Polska wieś kojarzy się dzisiaj z Andrzejem Lepperem i jego kompanią. Jak w tej sytuacji mówić o chłopskiej kulturze? Wiesław Myśliwski się odważył.

Tomik zatytułowany „Kres kultury chłopskiej” jest mały jak książeczka do nabożeństwa, ale autor bynajmniej nie zamierza modlić się na klęczkach do zmarłych bogów. Punkt wyjścia rozważań autora „Kamienia na kamieniu” jest jasno określony we wstępie: tematem rozważań będzie kultura już nieistniejąca, o której można dziś mówić, tak jak opowiada się o zapomnianych cywilizacjach. Oczywiście, perspektywa czasowa jest inna, ale żyjemy w epoce wielkiego przyśpieszenia, a zatem procesy, które niegdyś trwały wieki, obecnie trwają dziesięciolecia.

Dzisiaj nawet definicja chłopa nie jest jasna. Chłopem był Maciej Boryna z Reymonta albo Wincenty Witos, ale czy chłopami są aktywiści Samoobrony? Myśliwski udziela zresztą odpowiedzi wymijającej, nie pozbawionej przy tym filozoficznej perspektywy: „Gdybym wiedział, jaki jest chłop, wiedziałbym, jaki jest człowiek”. Pisarz pragnie bowiem dostrzec chłopa „jako człowieka w jednostkowym, egzystencjalnym wymiarze”. Taki sposób widzenia obcy był zawsze polskiej inteligencji, także tej plebejskiego pochodzenia, która widziała chłopstwo jako masę, do której można żywić pogardę albo współczucie, zwane bardziej literacko chłopomaństwem.
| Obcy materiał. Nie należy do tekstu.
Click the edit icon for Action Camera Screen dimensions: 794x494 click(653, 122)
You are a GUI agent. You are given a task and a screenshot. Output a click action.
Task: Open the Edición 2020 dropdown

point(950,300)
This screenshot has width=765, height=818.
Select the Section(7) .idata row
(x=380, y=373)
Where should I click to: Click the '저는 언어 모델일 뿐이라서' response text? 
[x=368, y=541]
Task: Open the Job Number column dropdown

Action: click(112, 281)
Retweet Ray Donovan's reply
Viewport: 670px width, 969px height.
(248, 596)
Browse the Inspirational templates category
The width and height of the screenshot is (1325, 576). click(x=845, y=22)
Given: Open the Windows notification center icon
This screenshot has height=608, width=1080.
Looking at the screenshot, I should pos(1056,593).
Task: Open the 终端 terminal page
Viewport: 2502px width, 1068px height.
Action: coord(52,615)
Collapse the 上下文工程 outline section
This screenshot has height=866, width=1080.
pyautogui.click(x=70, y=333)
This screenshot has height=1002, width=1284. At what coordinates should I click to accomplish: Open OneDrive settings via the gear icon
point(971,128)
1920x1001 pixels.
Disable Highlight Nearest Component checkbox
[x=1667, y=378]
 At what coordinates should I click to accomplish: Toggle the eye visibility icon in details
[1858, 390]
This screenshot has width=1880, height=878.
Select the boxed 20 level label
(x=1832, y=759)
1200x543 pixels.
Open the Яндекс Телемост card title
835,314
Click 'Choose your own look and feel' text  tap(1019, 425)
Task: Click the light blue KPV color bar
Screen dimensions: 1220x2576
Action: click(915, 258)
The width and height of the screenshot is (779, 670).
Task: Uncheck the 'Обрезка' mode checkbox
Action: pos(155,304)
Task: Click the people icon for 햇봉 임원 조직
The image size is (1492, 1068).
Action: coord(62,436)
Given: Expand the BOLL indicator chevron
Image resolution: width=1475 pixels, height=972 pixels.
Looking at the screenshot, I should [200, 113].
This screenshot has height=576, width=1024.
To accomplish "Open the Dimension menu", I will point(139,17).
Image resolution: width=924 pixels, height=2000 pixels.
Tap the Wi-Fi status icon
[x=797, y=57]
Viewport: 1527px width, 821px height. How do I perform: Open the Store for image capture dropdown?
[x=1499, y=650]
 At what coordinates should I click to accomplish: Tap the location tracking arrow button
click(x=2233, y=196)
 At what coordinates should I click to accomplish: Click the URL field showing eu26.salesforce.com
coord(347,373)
Wie coś o tym każdy maturzysta, który przerabiał na lekcjach polskiego „Wesele” Wyspiańskiego, gdzie krakowska inteligencja usiłuje pożenić się z bronowickim chłopstwem, ale zaloty nie całkiem się udają. Z tego to dramatu pochodzi slogan reklamowy „Chłop potęgą jest i basta”, jak każdy slogan, mijający się nieco z prawdą. Akurat na początku XX w. chłopstwo galicyjskie żyło w nędzy, a utworem bliższym realiom był niewątpliwie wiersz Michała Bałuckiego „Góralu, czy ci nie żal”, notabene w czasach późniejszych pieśń pijaków, która jednak, po odśpiewaniu jej przez mieszkańców Podhala Janowi Pawłowi II, odzyskała swą utraconą podniosłość.